Las Vegas cityscape overview
Las Vegas cityscape overview

Despite boasting one of the nation’s highest shares of homes built to the federal Energy Star standard (about 60 percent), only a handful of builders operating in the valley have formally joined the Southern Nevada Green Building Partnership since the local building association chapter launched the certification program in 2005. “A lot of our builders are in what I’d call hibernation,” says Monica Caruso, director of public affairs for the Southern Nevada HBA, citing the market’s current building crisis. “As we recover, though, I think green building will be a stronger trend.”

Some builders aren’t waiting and see green building as the ticket to ­sustaining or gaining market share during the lull.

Pulte/Del Webb Homes, for instance, is close to selling out two projects that far exceed Energy Star standards and just opened the models to a new project, Villa Trieste, in which every home will not only meet the Partnership standards but also achieve LEED for Homes ratings. “In Las Vegas, there’s nothing special or different about building an Energy Star home,” says Walter Cuculic, the builder’s director of strategic marketing. “Going to this level differentiates us.”

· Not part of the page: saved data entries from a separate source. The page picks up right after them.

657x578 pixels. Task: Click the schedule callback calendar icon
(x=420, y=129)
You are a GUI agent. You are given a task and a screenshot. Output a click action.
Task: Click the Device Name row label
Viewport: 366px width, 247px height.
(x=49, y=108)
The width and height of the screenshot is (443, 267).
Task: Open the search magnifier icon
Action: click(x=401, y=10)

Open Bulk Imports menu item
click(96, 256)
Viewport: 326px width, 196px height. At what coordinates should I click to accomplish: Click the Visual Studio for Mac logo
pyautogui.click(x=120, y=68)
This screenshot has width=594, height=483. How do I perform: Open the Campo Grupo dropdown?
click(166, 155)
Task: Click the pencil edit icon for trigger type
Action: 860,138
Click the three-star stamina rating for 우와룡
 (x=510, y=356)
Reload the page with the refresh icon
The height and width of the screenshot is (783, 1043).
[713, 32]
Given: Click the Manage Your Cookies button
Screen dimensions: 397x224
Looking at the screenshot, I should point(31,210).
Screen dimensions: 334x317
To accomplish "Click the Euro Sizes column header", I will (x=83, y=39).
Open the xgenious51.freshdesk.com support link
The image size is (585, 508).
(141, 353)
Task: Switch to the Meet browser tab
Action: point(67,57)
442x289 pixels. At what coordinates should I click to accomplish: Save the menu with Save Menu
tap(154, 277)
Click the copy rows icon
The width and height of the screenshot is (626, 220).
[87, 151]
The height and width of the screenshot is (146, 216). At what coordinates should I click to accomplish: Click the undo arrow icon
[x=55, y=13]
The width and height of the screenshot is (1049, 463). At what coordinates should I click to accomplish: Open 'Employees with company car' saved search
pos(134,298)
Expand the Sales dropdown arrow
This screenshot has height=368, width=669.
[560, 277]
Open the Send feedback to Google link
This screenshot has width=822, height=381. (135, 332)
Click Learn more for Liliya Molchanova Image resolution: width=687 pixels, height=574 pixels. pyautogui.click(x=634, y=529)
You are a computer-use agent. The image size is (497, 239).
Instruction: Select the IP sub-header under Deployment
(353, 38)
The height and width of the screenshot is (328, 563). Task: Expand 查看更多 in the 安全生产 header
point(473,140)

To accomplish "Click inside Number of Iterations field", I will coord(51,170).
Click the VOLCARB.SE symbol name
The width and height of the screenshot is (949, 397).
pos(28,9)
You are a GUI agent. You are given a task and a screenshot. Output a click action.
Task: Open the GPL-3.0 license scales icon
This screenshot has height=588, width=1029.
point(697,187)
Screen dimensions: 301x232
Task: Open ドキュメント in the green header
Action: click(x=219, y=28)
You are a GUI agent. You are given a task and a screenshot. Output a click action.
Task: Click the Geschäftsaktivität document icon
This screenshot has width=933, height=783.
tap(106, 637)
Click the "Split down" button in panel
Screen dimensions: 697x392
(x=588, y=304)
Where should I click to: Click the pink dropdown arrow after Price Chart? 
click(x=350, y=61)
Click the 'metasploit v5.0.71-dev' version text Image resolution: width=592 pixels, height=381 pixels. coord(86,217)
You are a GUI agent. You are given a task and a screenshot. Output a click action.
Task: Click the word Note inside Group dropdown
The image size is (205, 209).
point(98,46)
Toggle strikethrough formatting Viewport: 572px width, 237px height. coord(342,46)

Meanwhile, Signature Homes is building and showcasing a 2,200-square-foot prototype green home within its existing Mission Del Rey community to gauge the initial cost, operating performance, and sales potential of building to a higher level of eco-friendliness. “It’s the nature of how the country and industry are going, and it’s a way to get a leg up on the competition,” says Brian Plaster, vice president of operations for Signature Homes.

Sales Stimulus?

While Pulte/Del Webb has seen ­success with building green at three of its most recent communities and expects a similar response at Villa Trieste, the four other builders in the Green Building Partnership, as well as their brethren building to Energy Star or other green building standards, have not. “It’s tough to properly or accurately assess the impact of green building in this market at this time,” says Plaster.

One Partnership builder, Pinnacle Homes, successfully sold a zero-energy house within one of its communities in 2004. Though occupied, the 1,610-square-foot unit is still being monitored for performance, specifically its integrated solar roof panels, against a baseline-green home next door by faculty and students at the University of Nevada, Las Vegas. The builder, however, has yet to offer another zero-­energy home or move forward with Partnership-level homes since. “We’re waiting for the market to recover,” says company vice president and co-owner Danny Martter.

Meanwhile, Concordia Homes, another Partnership member and the first builder in the market to spec photovoltaic solar panels as standard for an entire community (Sommerset), closed its sales offices in ­October due to a severe lack of traffic despite prices in the $200s for the all-solar homes. The builder intends to reopen and restart Sommerset as the market recovers.